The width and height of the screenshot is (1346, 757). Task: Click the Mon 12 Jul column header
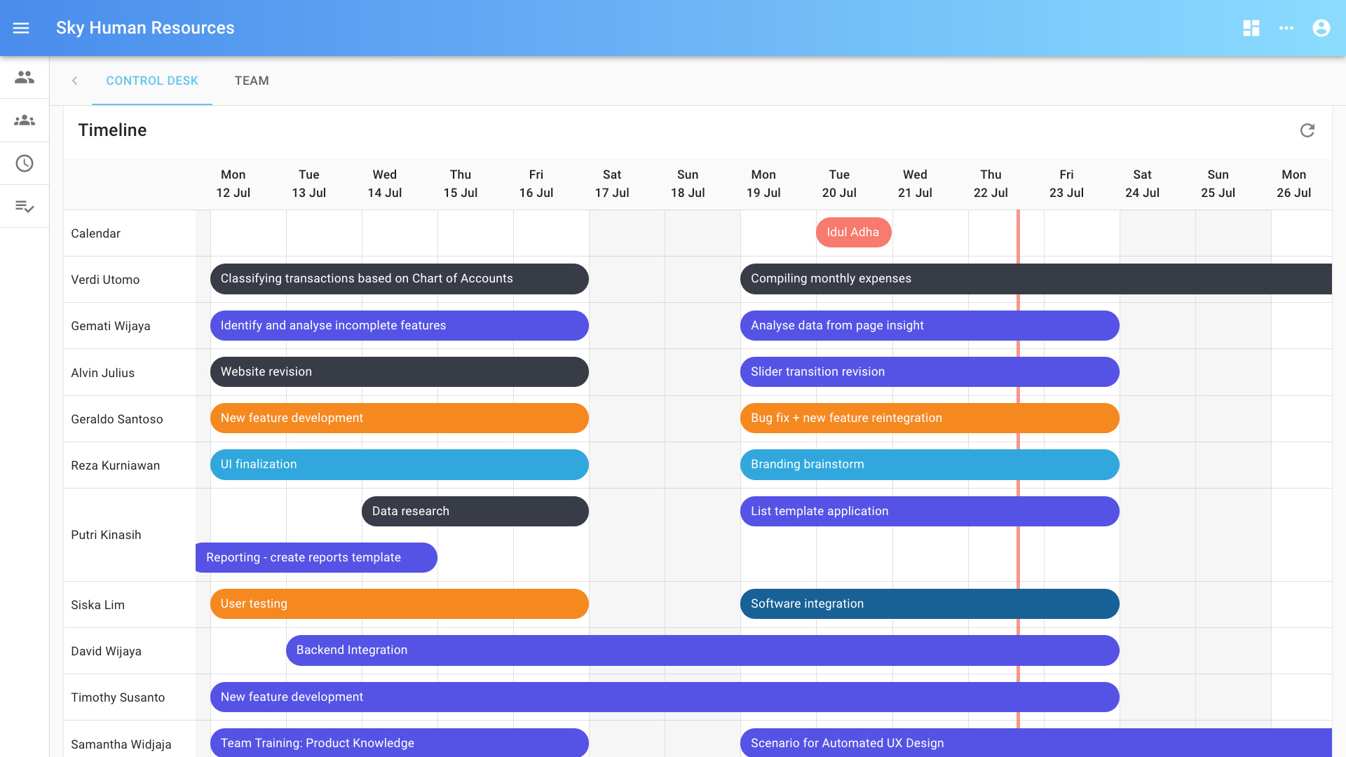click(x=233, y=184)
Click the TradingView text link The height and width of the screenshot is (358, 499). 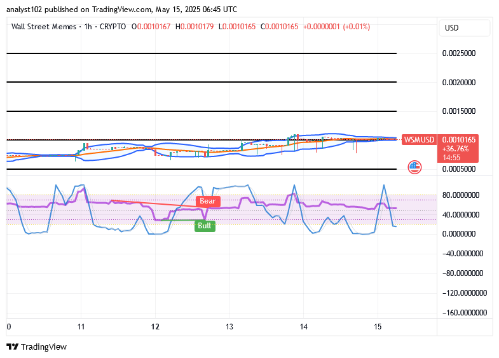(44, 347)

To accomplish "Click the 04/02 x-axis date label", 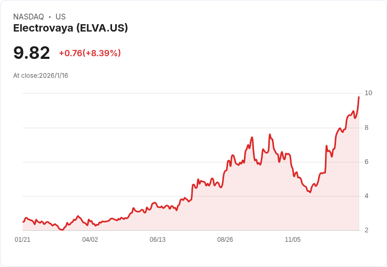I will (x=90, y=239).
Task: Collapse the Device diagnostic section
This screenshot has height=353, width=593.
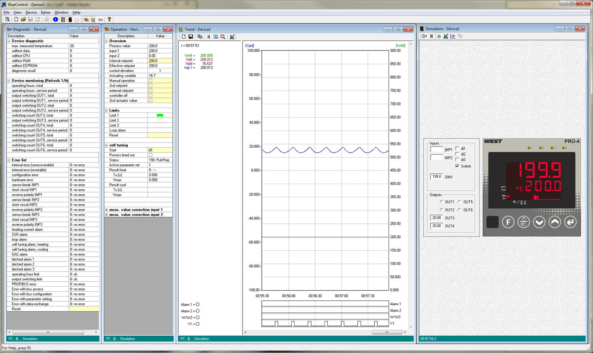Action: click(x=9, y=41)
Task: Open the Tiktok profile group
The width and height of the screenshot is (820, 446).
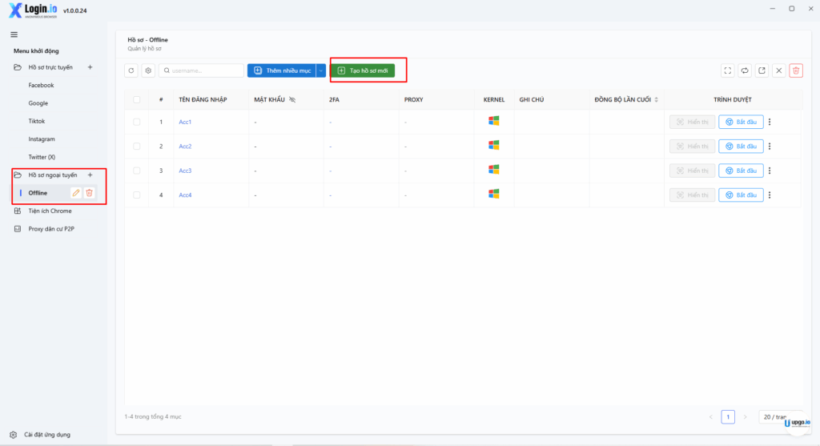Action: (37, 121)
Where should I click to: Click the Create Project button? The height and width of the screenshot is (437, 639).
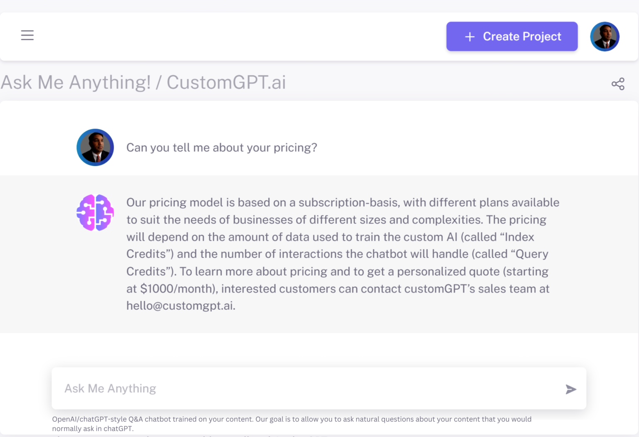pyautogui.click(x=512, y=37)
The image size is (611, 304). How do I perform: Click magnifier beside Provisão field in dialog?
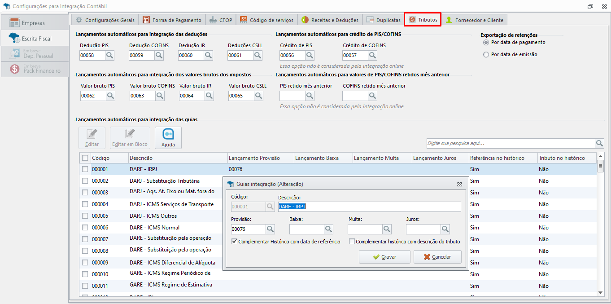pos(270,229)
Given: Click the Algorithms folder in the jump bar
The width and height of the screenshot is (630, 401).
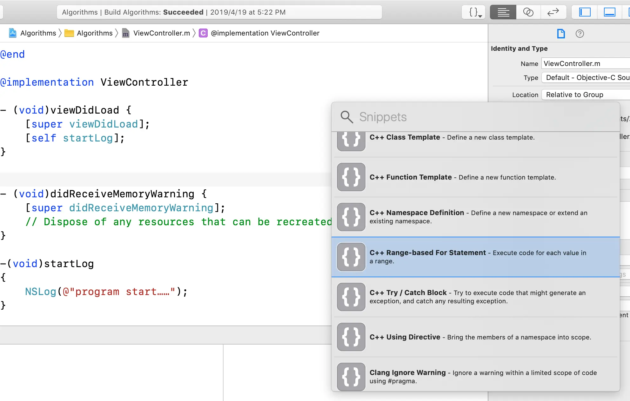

==================================================

Reproduce the records word for word, starting at the line that contains "Given: Click the" and continuing through the end of the records. Leave out any pictures.

Given: Click the Algorithms folder in the jump bar
The width and height of the screenshot is (630, 401).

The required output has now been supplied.